Negligenciar a conservação das obras também significa um desperdício dos esforços pessoais, criativos e empresariais de gerações de realizadores e do empenho dos gestores do audiovisual ao longo do século 20, bem como a relegação ao esquecimento de grandes momentos do cinema brasileiro reconhecidos mundialmente.

Outro motivo primordial para a preservação e a restauração é que as imagens contidas nos filmes revelam a nossa história, nossas visões de mundo, nossos modos de vida nas diferentes épocas —a cultura, a política, a memória do país. Seu objetivo final é a exibição das obras ao público em geral.

Depois, certamente contribuirão para a difusão de conhecimento e formação de plateia, informação a historiadores e pesquisadores, e para o deleite dos cinéfilos. Aos estudantes e profissionais de cinema, o conhecimento da técnica e da linguagem do passado ilumina realizações presentes que projetam o futuro. Grandes filmes são bússolas para as gerações de hoje e para as que virão.
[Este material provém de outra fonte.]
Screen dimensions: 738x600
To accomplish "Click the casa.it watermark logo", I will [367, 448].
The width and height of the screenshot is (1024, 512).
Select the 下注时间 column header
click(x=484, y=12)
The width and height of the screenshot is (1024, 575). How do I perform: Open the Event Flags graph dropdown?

É urgente que os próprios produtores, realizadores independentes e atuais gestores do audiovisual compreendam a importância de conciliar o passado e o presente da cinematografia do país.
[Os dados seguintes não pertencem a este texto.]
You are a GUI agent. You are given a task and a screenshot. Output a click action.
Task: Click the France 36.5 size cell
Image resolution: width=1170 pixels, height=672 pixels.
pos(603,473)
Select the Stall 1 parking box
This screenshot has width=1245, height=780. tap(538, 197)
No Rio de Janeiro, por exemplo, o plano de ação da Lei Paulo Gustavo da Secretaria de Estado de Cultura e Economia Criativa prevê a destinação de cerca de R$ 100 milhões para o audiovisual, mas apenas 1,5% desse valor será voltado ao edital de apoio à memória e preservação. Serão selecionados somente nove projetos para a digitalização de acervos e nenhum para a restauração.

No âmbito municipal, a Riofilme lançou editais para produção, distribuição e exibição da ordem de R$ 64 milhões, sem que haja nenhuma destinação para preservar e restaurar. Como disse Gustavo Dahl, não se trata de criticar o descaso histórico com as imagens que o país produz no cinema e indicar a sua dificuldade em assumir uma identidade, mas de "sinalizar dramaticamente a urgência de uma atuação na salvaguarda de um patrimônio cultural e econômico" —uma questão também de autoestima.

A boa notícia é que tem se falado sobre o assunto em alguns fóruns e festivais de cinema. Esperamos que gestores e demais agentes passem das conversas à ação, enquanto um dos melhores restauradores entre os poucos existentes no país roda pelas ruas de São Paulo trabalhando como motorista de aplicativo.